The process of adding a new host to an existing cluster is relatively simple, though there are some guidelines...
But first, a bit of review: A VMware cluster is a group of host servers that share common resources -- usually memory, CPU and storage. VMware virtual workloads run in memory, but use real servers that run underneath. If you group physical hosts together in a VMware cluster, they can distribute their resources equally, provide high availability and restart VMs if any of the hosts within the cluster fail to distribute the load equally with the Distributed Resource Scheduler.
Before you add an ESXi host to a VMware cluster, first make sure you have a proper domain name system (DNS) infrastructure in place. You need at least one DNS server on which you can create static DNS records for name resolution. The DNS should be redundant -- in other words, make sure you have both primary and secondary DNS servers -- so that DNS service is never offline. Create forward and reverse DNS records for any and all ESXi hosts you use in your organization.
VMware recommends that you use fully qualified domain name (FQDN) to add a host to vCenter or to a cluster. First, check the DNS configuration on the ESXi host. If the host isn't managed through vCenter, you can check the configuration either on the server console in the server room or via Secure Shell.
DNS is usually configured when you install the host.
Two different types of hosts
There are two types of hosts you can add to a VMware cluster: hosts not yet managed by vCenter Server, and hosts already managed by vCenter Server. How you add a host to a cluster depends on which type of host you're using.
If the host isn't managed by vCenter Server, it's unknown to vCenter Server, and not visible within the vCenter Server console. Use the vSphere HTML5 client to add a new host to vCenter rather than a new cluster. Once you connect to the vSphere client, right-click your data center object and select Add Host > Next.
The next screen asks you for a root password, which is assigned to the host during the installation process. Once you've finished the network and storage configuration for the host, put the host into maintenance mode and drag and drop it onto your cluster object, as illustrated in Figure C.

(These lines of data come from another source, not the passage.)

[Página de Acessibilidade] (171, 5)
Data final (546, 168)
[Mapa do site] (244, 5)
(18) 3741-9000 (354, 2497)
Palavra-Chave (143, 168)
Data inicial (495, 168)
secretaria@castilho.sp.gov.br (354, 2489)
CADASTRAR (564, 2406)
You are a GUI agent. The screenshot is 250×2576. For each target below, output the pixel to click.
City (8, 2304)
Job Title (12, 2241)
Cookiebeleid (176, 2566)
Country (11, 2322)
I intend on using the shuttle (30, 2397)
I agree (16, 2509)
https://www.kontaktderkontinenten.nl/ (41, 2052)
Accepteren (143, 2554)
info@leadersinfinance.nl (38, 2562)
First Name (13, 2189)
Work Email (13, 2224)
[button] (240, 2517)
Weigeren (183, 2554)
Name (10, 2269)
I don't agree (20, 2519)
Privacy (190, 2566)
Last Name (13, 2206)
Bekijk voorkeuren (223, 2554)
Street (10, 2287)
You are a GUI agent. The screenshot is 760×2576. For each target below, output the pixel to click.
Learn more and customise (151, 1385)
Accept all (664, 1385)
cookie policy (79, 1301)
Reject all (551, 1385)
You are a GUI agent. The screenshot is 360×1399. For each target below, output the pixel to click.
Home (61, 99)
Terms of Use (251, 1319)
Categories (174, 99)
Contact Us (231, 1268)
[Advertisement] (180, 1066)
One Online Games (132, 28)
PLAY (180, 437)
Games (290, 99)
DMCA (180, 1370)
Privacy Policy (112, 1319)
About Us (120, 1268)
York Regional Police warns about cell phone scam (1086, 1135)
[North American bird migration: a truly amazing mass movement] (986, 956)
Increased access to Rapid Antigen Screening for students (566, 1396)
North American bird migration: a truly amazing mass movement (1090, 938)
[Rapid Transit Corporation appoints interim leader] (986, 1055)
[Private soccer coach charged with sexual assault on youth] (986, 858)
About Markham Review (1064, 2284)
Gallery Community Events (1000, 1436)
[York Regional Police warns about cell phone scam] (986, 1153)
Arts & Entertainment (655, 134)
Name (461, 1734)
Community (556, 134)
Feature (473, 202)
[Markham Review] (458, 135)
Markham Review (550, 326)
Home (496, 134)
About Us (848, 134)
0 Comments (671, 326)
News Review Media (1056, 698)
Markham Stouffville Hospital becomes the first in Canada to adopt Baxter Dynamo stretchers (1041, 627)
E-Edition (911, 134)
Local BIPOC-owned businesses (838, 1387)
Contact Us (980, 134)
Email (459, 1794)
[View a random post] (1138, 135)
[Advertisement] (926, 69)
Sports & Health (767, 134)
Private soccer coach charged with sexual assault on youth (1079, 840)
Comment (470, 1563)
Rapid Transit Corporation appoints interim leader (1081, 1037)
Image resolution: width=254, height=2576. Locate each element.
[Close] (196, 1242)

If the host is already managed by vCenter Server -- that is, if it's already visible within the data center -- but isn't part of a cluster, you might want to keep it that way. In some situations, especially in organizations that run a VMware vSAN stretched cluster configuration, you need to have a host that isn't part of a cluster. This host runs a virtual ESXi -- also known as a nested ESXi -- host, which stores vSAN metadata.
You might also want to avoid putting hosts that are out of warranty or that run an older version of vSphere on a VMware cluster, though these hosts are still valuable for test and development or to monitor workloads.
Not only is it more convenient to add a host to a cluster via FQDN than an IP address, it also comes highly recommended by VMware. Administrators in some environments might not like DNS dependency, but that's usually because core networking services are either unreliable or poorly designed.